◆ Exercise description ◆
From the first line of the data below, copy each line up to the one containing "December 2015 (38, 1833)", and include that line too.
-=-=-
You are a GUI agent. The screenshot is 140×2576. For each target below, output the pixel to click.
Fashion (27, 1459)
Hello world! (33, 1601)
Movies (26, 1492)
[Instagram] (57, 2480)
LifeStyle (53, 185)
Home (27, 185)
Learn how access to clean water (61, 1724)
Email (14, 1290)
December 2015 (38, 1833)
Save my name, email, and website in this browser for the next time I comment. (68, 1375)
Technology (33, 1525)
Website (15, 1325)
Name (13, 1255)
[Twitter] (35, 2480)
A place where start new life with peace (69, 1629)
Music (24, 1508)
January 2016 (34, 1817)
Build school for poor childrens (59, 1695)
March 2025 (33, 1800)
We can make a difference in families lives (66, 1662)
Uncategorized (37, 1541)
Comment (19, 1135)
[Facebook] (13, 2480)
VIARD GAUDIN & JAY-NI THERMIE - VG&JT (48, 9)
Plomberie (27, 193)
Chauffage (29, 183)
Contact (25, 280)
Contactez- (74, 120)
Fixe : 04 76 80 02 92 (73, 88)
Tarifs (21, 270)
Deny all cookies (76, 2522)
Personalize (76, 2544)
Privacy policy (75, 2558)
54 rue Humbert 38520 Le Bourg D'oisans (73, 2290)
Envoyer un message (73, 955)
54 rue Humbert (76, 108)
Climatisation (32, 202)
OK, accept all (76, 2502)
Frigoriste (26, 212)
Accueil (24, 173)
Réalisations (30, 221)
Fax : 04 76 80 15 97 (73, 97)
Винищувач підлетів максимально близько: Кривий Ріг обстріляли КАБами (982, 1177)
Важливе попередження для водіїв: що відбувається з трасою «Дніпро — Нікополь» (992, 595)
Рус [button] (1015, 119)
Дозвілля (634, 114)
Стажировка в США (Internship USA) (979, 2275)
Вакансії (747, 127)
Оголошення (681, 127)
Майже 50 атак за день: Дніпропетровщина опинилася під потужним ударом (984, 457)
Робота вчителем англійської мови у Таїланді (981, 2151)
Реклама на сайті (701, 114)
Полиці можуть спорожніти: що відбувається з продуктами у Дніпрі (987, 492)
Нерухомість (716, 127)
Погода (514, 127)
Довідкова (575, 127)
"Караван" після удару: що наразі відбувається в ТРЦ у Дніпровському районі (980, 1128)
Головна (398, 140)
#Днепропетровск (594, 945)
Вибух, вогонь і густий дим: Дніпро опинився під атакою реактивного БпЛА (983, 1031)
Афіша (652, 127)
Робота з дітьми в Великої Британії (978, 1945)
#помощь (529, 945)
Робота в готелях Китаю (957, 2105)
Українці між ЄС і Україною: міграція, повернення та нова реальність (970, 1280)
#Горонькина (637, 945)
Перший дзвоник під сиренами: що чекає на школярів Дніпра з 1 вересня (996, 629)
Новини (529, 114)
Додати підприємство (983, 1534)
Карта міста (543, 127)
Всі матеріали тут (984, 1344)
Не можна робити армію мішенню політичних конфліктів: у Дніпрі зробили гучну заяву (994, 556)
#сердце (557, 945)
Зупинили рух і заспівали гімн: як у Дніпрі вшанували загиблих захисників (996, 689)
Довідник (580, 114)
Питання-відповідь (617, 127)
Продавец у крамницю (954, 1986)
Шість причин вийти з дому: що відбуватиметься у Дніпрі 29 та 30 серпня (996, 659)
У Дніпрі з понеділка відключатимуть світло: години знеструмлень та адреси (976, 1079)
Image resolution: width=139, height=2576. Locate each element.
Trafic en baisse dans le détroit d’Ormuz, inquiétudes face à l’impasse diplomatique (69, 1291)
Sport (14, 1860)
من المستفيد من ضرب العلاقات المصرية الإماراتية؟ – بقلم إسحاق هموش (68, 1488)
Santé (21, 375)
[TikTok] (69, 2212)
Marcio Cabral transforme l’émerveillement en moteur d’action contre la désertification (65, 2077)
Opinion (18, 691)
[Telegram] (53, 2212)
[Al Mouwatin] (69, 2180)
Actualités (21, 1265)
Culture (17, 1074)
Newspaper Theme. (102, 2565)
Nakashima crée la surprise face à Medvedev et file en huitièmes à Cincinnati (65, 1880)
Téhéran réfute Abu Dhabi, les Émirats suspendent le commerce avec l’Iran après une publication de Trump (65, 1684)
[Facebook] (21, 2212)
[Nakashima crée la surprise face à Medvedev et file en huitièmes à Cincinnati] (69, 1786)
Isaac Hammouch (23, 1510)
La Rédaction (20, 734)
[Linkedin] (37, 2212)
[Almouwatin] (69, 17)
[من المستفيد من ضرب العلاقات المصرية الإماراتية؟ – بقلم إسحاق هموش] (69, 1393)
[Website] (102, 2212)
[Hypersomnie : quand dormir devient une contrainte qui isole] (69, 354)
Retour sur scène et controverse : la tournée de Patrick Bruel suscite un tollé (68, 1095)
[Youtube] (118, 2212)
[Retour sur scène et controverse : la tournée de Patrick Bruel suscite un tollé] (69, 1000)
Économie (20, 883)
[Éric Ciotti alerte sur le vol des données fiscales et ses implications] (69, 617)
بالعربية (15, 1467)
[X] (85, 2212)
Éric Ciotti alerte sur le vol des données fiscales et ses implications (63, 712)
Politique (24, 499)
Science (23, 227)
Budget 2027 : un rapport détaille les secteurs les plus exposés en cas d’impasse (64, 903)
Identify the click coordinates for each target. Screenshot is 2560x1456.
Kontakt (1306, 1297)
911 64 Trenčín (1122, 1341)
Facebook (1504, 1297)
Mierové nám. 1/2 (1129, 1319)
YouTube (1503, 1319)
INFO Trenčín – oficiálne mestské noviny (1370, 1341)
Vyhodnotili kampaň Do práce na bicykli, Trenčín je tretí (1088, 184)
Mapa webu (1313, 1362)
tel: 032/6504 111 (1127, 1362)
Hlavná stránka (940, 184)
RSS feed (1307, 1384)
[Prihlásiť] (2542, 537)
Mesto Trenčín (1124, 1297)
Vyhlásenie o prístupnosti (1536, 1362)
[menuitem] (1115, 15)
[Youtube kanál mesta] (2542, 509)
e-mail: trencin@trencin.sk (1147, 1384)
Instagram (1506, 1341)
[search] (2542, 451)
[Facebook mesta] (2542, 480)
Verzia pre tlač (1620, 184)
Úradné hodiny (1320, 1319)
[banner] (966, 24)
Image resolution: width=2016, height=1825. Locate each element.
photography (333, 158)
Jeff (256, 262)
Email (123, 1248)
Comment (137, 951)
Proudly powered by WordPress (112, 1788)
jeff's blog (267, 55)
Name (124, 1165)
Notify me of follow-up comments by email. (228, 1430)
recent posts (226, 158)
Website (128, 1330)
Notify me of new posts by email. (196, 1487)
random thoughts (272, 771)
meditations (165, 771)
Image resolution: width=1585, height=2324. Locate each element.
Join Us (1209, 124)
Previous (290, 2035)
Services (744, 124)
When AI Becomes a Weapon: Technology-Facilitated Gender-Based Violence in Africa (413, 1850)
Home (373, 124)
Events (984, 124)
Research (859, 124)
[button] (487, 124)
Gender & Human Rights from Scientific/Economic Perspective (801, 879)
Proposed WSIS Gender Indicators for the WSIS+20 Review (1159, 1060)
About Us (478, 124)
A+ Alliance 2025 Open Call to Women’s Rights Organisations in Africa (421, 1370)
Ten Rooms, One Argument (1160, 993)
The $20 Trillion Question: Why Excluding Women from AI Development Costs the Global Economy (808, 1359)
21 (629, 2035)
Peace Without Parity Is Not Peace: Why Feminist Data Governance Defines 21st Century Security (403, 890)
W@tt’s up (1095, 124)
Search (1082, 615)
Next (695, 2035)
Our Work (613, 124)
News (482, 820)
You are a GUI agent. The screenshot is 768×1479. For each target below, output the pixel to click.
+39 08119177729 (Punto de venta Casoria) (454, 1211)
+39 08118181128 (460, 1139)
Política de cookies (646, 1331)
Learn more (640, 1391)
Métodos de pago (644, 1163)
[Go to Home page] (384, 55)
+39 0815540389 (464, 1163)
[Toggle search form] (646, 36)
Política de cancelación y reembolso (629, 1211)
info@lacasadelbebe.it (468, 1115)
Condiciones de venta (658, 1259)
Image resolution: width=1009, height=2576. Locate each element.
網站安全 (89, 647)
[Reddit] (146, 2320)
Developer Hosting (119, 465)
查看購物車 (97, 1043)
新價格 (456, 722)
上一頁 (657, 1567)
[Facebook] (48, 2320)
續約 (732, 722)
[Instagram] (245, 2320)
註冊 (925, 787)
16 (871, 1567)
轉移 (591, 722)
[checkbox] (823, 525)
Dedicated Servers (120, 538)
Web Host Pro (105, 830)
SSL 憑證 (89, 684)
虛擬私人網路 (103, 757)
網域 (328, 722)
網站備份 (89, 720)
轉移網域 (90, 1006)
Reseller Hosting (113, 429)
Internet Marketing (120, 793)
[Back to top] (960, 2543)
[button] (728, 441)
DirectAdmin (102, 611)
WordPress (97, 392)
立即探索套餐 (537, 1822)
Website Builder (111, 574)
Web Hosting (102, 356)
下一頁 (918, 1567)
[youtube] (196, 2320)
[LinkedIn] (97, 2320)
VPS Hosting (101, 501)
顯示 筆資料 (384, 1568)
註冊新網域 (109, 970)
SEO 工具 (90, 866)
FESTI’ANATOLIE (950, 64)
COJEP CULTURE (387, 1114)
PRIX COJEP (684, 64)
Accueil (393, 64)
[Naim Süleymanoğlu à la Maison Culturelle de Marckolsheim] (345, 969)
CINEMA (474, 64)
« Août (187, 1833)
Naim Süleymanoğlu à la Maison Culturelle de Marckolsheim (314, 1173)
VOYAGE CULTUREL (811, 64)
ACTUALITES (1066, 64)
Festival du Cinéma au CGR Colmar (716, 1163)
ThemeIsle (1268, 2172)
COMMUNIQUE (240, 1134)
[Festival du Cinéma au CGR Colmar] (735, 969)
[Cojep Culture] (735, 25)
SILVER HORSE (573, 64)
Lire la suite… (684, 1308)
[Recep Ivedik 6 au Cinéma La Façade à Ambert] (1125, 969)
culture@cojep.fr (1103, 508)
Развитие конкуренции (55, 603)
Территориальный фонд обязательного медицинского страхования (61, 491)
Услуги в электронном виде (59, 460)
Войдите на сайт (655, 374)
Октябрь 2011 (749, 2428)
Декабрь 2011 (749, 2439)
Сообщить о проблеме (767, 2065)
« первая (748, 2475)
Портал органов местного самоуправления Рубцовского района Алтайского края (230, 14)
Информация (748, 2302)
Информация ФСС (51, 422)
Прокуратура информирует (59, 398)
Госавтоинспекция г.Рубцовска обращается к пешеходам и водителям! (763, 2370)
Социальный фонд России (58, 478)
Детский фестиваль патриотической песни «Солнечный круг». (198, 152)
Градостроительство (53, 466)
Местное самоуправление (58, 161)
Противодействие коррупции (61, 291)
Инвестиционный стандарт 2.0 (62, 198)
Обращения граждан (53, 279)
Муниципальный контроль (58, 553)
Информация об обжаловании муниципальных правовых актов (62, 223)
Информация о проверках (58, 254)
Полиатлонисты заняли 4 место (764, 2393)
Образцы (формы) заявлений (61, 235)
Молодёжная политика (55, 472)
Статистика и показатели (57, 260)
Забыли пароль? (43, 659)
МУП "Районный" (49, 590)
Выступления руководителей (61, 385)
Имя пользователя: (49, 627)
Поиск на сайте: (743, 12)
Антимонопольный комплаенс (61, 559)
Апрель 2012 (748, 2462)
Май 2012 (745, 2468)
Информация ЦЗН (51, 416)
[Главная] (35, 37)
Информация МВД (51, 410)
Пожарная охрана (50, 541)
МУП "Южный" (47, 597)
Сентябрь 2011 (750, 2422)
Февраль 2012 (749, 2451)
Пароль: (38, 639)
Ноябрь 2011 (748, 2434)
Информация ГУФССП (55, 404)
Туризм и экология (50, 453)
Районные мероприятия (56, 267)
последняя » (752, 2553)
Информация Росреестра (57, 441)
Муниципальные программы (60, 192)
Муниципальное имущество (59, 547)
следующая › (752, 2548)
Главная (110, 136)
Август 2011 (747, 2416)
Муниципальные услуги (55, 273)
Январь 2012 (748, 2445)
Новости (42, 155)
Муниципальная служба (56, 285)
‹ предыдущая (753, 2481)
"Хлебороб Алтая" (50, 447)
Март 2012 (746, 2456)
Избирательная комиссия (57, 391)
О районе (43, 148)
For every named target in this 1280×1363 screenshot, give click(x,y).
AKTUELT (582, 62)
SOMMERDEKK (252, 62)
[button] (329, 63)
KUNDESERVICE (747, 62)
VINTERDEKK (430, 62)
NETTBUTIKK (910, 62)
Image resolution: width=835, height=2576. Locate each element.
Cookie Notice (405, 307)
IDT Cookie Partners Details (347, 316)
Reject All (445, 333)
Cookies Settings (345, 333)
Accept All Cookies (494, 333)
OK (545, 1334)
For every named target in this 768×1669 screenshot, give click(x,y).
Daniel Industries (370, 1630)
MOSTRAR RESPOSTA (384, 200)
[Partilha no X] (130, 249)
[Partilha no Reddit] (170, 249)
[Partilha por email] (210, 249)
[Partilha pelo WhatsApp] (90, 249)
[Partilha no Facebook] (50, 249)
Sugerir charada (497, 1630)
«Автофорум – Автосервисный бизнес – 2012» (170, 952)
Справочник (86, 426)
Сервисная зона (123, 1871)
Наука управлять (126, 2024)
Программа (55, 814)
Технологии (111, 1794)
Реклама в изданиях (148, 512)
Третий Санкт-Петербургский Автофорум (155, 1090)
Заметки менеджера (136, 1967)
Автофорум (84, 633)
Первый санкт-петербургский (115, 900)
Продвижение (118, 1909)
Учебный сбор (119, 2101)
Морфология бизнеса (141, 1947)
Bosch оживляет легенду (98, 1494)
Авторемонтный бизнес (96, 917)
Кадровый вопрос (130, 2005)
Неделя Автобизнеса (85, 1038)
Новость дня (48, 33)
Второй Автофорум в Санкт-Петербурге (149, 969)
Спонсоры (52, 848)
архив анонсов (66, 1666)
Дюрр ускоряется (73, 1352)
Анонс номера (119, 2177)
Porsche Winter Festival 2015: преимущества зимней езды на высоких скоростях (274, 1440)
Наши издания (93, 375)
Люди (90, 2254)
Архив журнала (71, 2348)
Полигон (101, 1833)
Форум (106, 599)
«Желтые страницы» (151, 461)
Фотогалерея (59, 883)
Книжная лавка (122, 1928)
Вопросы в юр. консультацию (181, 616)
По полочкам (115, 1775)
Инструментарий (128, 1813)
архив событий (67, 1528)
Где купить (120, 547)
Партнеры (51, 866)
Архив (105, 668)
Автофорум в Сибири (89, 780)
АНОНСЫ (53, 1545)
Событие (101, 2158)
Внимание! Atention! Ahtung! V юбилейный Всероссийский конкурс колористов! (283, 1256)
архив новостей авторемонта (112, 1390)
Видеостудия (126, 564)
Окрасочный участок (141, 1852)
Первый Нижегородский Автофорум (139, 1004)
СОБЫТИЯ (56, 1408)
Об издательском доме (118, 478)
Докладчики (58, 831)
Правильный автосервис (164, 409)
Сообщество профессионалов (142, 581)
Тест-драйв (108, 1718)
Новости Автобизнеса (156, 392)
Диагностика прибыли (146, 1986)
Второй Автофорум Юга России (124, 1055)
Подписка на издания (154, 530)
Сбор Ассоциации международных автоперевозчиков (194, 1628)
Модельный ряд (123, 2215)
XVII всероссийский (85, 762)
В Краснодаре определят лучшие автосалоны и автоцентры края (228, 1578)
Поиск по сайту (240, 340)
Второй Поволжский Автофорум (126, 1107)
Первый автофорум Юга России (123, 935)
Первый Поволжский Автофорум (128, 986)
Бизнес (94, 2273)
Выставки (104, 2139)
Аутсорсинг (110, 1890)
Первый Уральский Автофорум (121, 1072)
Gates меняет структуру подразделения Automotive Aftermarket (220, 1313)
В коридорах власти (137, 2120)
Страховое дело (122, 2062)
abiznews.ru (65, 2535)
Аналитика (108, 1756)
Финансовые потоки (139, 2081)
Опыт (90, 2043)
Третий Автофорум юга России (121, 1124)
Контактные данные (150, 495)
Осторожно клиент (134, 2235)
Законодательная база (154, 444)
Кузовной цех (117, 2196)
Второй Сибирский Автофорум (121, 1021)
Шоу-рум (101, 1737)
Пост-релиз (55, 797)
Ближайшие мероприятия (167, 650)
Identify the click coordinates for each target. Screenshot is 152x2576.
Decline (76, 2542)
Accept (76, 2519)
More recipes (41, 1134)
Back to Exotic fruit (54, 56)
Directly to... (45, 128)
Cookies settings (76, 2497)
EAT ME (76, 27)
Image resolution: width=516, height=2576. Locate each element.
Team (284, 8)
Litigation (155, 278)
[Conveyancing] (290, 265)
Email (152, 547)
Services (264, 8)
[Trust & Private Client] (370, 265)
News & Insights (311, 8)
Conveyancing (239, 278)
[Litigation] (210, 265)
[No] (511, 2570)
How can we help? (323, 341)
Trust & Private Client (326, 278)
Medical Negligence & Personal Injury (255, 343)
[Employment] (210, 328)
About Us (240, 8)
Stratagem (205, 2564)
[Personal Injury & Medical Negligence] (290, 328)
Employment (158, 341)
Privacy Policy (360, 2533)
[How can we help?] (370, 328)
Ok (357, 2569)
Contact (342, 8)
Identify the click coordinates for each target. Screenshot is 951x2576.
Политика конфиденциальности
-=-=-
◆ Your solution ◆
You are a GUI agent. The screenshot is 140×2576. For each target below, output the pixel to click.
Fashion (27, 1459)
Hello world! (33, 1601)
Movies (26, 1492)
[Instagram] (57, 2480)
LifeStyle (53, 185)
Home (27, 185)
Learn how access to clean water (61, 1724)
Email (14, 1290)
December 2015 (38, 1833)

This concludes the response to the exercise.